● Your instructions
Could you retype the listing beneath, keeping each line exactly as it is?

● Record set
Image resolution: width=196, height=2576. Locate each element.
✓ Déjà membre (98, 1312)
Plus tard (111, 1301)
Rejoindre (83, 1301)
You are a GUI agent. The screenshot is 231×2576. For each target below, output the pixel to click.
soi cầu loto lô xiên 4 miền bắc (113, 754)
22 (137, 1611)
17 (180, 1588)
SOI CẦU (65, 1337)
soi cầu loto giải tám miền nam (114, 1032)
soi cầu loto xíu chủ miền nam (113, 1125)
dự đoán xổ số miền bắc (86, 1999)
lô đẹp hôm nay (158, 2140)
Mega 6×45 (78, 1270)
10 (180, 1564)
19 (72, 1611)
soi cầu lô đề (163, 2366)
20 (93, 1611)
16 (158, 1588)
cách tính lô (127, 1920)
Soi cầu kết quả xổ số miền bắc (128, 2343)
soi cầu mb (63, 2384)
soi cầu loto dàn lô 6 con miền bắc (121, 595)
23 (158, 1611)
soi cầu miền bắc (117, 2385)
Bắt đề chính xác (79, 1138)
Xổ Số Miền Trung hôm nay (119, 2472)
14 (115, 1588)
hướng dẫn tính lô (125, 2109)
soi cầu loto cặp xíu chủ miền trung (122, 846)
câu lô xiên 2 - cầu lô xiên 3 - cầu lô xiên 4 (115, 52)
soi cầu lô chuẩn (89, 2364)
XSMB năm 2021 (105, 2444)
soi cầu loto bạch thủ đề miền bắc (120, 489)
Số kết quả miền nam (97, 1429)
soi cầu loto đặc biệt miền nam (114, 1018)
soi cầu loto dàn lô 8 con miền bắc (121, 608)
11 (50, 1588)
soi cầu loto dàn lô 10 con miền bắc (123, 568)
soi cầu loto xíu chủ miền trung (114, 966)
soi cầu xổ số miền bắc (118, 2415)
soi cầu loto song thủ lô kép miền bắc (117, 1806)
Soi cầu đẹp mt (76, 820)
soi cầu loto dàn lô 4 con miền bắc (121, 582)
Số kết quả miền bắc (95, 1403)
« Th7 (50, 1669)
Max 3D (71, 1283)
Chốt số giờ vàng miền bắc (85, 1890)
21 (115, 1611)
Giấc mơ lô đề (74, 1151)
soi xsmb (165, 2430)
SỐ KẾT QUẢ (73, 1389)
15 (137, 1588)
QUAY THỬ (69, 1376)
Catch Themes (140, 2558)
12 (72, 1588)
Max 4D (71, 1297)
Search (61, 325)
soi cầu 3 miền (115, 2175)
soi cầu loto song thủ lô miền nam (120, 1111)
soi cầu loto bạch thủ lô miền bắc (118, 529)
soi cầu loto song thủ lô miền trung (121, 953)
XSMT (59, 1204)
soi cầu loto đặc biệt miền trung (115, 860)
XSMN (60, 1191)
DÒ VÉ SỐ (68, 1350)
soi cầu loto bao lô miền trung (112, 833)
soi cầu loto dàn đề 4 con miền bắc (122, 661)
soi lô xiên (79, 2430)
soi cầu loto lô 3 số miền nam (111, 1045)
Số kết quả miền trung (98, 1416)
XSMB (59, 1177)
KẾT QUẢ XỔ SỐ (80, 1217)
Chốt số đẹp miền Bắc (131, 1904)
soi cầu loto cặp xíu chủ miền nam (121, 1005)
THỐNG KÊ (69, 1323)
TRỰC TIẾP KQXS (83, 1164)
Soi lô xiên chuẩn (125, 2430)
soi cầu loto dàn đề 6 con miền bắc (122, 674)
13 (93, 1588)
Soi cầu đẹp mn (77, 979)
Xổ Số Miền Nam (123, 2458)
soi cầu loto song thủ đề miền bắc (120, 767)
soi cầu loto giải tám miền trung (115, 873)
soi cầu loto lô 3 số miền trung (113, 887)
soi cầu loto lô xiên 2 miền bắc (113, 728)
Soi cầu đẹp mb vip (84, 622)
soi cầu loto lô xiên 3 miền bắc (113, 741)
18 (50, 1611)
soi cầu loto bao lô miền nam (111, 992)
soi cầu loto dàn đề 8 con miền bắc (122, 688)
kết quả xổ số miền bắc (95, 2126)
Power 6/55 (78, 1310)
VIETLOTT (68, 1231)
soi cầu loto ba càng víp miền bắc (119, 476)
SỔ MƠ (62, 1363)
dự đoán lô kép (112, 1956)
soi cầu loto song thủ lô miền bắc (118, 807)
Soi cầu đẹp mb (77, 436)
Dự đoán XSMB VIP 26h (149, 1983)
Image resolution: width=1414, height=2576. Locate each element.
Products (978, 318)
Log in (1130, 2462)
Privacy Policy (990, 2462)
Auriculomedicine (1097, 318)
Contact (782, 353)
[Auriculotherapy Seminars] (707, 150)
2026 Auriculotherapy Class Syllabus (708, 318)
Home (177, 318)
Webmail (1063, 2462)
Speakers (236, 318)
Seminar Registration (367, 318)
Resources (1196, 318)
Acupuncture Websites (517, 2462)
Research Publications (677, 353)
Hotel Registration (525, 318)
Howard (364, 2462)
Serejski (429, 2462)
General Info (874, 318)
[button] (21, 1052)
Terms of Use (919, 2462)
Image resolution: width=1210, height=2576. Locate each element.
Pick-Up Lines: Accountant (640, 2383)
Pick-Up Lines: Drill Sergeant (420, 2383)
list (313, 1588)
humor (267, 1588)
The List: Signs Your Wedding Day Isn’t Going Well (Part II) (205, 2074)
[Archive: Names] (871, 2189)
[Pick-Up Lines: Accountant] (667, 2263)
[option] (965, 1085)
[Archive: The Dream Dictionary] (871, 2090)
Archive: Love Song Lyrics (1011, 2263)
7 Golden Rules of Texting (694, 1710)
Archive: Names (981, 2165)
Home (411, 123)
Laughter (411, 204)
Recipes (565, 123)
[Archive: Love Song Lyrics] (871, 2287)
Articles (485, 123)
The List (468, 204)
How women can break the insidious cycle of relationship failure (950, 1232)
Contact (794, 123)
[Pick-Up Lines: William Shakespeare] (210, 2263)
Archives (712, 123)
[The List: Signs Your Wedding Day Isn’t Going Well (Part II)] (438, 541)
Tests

● Response
Image resolution: width=196, height=2576. Locate each element.
✓ Déjà membre (98, 1312)
Plus tard (111, 1301)
Rejoindre (83, 1301)
You are a GUI agent. The screenshot is 231×2576. For each target below, output the pixel to click.
soi cầu loto lô xiên 4 miền bắc (113, 754)
22 (137, 1611)
17 (180, 1588)
SOI CẦU (65, 1337)
soi cầu loto giải tám miền nam (114, 1032)
soi cầu loto xíu chủ miền nam (113, 1125)
dự đoán xổ số miền bắc (86, 1999)
lô đẹp hôm nay (158, 2140)
Mega 6×45 (78, 1270)
10 (180, 1564)
19 (72, 1611)
soi cầu lô đề (163, 2366)
20 (93, 1611)
16 (158, 1588)
cách tính lô (127, 1920)
Soi cầu kết quả xổ số miền bắc (128, 2343)
soi cầu mb (63, 2384)
soi cầu loto dàn lô 6 con miền bắc (121, 595)
23 (158, 1611)
soi cầu miền bắc (117, 2385)
Bắt đề chính xác (79, 1138)
Xổ Số Miền Trung hôm nay (119, 2472)
14 (115, 1588)
hướng dẫn tính lô (125, 2109)
soi cầu loto cặp xíu chủ miền trung (122, 846)
câu lô xiên 2 - cầu lô xiên 3 - cầu lô xiên 4 (115, 52)
soi cầu lô chuẩn (89, 2364)
XSMB năm 2021 (105, 2444)
soi cầu loto bạch thủ đề miền bắc (120, 489)
Số kết quả miền nam (97, 1429)
soi cầu loto đặc biệt miền nam (114, 1018)
soi cầu loto dàn lô 8 con miền bắc (121, 608)
11 (50, 1588)
soi cầu loto dàn lô 10 con miền bắc (123, 568)
soi cầu loto xíu chủ miền trung (114, 966)
soi cầu xổ số miền bắc (118, 2415)
soi cầu loto song thủ lô kép miền bắc (117, 1806)
Soi cầu đẹp mt (76, 820)
soi cầu loto dàn lô 4 con miền bắc (121, 582)
Số kết quả miền bắc (95, 1403)
« Th7 (50, 1669)
Max 3D (71, 1283)
Chốt số giờ vàng miền bắc (85, 1890)
21 (115, 1611)
Giấc mơ lô đề (74, 1151)
soi xsmb (165, 2430)
SỐ KẾT QUẢ (73, 1389)
15 (137, 1588)
QUAY THỬ (69, 1376)
Catch Themes (140, 2558)
12 (72, 1588)
Max 4D (71, 1297)
Search (61, 325)
soi cầu 3 miền (115, 2175)
soi cầu loto song thủ lô miền nam (120, 1111)
soi cầu loto bạch thủ lô miền bắc (118, 529)
soi cầu loto song thủ lô miền trung (121, 953)
XSMT (59, 1204)
soi cầu loto đặc biệt miền trung (115, 860)
XSMN (60, 1191)
DÒ VÉ SỐ (68, 1350)
soi cầu loto bao lô miền trung (112, 833)
soi cầu loto dàn đề 4 con miền bắc (122, 661)
soi lô xiên (79, 2430)
soi cầu loto lô 3 số miền nam (111, 1045)
Số kết quả miền trung (98, 1416)
XSMB (59, 1177)
KẾT QUẢ XỔ SỐ (80, 1217)
Chốt số đẹp miền Bắc (131, 1904)
soi cầu loto cặp xíu chủ miền nam (121, 1005)
THỐNG KÊ (69, 1323)
TRỰC TIẾP KQXS (83, 1164)
Soi lô xiên chuẩn (125, 2430)
soi cầu loto dàn đề 6 con miền bắc (122, 674)
13 (93, 1588)
Soi cầu đẹp mn (77, 979)
Xổ Số Miền Nam (123, 2458)
soi cầu loto song thủ đề miền bắc (120, 767)
soi cầu loto giải tám miền trung (115, 873)
soi cầu loto lô 3 số miền trung (113, 887)
soi cầu loto lô xiên 2 miền bắc (113, 728)
Soi cầu đẹp mb vip (84, 622)
soi cầu loto lô xiên 3 miền bắc (113, 741)
18 (50, 1611)
soi cầu loto bao lô miền nam (111, 992)
soi cầu loto dàn đề 8 con miền bắc (122, 688)
kết quả xổ số miền bắc (95, 2126)
Power 6/55 (78, 1310)
VIETLOTT (68, 1231)
soi cầu loto ba càng víp miền bắc (119, 476)
SỔ MƠ (62, 1363)
dự đoán lô kép (112, 1956)
soi cầu loto song thủ lô miền bắc (118, 807)
Soi cầu đẹp mb (77, 436)
Dự đoán XSMB VIP 26h (149, 1983)
Image resolution: width=1414, height=2576. Locate each element.
Products (978, 318)
Log in (1130, 2462)
Privacy Policy (990, 2462)
Auriculomedicine (1097, 318)
Contact (782, 353)
[Auriculotherapy Seminars] (707, 150)
2026 Auriculotherapy Class Syllabus (708, 318)
Home (177, 318)
Webmail (1063, 2462)
Speakers (236, 318)
Seminar Registration (367, 318)
Resources (1196, 318)
Acupuncture Websites (517, 2462)
Research Publications (677, 353)
Hotel Registration (525, 318)
Howard (364, 2462)
Serejski (429, 2462)
General Info (874, 318)
[button] (21, 1052)
Terms of Use (919, 2462)
Image resolution: width=1210, height=2576. Locate each element.
Pick-Up Lines: Accountant (640, 2383)
Pick-Up Lines: Drill Sergeant (420, 2383)
list (313, 1588)
humor (267, 1588)
The List: Signs Your Wedding Day Isn’t Going Well (Part II) (205, 2074)
[Archive: Names] (871, 2189)
[Pick-Up Lines: Accountant] (667, 2263)
[option] (965, 1085)
[Archive: The Dream Dictionary] (871, 2090)
Archive: Love Song Lyrics (1011, 2263)
7 Golden Rules of Texting (694, 1710)
Archive: Names (981, 2165)
Home (411, 123)
Laughter (411, 204)
Recipes (565, 123)
[Archive: Love Song Lyrics] (871, 2287)
Articles (485, 123)
The List (468, 204)
How women can break the insidious cycle of relationship failure (950, 1232)
Contact (794, 123)
[Pick-Up Lines: William Shakespeare] (210, 2263)
Archives (712, 123)
[The List: Signs Your Wedding Day Isn’t Going Well (Part II)] (438, 541)
Tests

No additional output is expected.